Pence Spends Entire Meeting With Taoiseach Thinking About Kissing Him


US VICE president and ardent bigot, Mike Pence, has spent the entirety of his behind-closed-doors meeting with Irish leader Leo Varadkar contemplating what it would be like to place his mouth on the soft, supple lips of the 39-year-old Irishman.

“Don’t think about kissing him, don’t think about kissing him,” ran the internal monologue in Pence’s head as he engaged in polite small talk with the openly gay leader of Ireland, before confirming to himself it was a good idea he banned media from attending and reporting on the meeting with the broad-shouldered, classically handsome Irish hunk.

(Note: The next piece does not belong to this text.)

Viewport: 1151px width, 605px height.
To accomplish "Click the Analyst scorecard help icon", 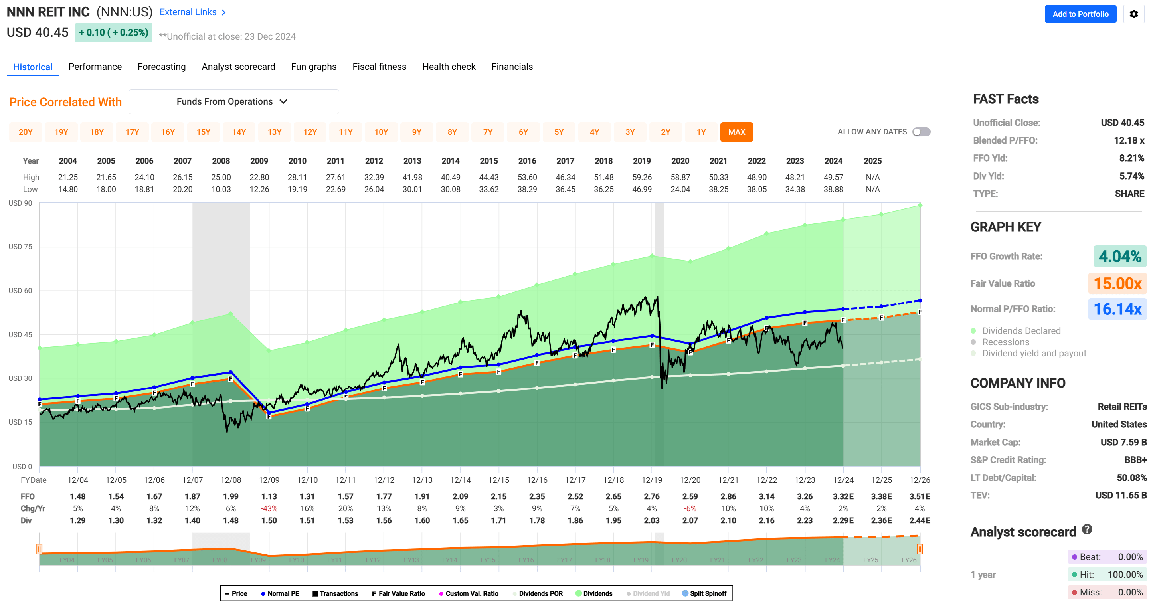I will 1088,529.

“But what would it be like to touch a penis that wasn’t mine,” Pence’s head added, contorting his soul into a shape that made him feel all sorts of odd, but very familiar feelings, like planting a kiss on the lips of the Irish leader he was currently locking eyes with.

The meeting, which was meant to be a straightforward and perfunctory discussion which allowed both the Irish and American political class to pretend there is a sustained and special connection between the two nations, became continuously derailed by the US vice president’s predilection for sinful thoughts.

“Fuck, that accent gets me every time,” Pence added as he gripped the arms of his chair tighter and tighter with each and every word the tall, slim and intelligent Irish leader said, reminding Pence of Cary Grant and a time when men were men.

At the end of the meeting, which was heralded as a warm and successful chat, Pence gifted Taoiseach Varadkar a copy of the Old Testament with all the bits about how he is an abomination helpfully highlighted, as well as presenting him with a gift voucher for a gay conversion therapy programme.

The Taoiseach had previously assured the media that while it has been said Pence is openly hostile and bigoted when it comes to the LGBTQ community, he definitely doesn’t believe in gay conversion therapy so that’s kind of cool.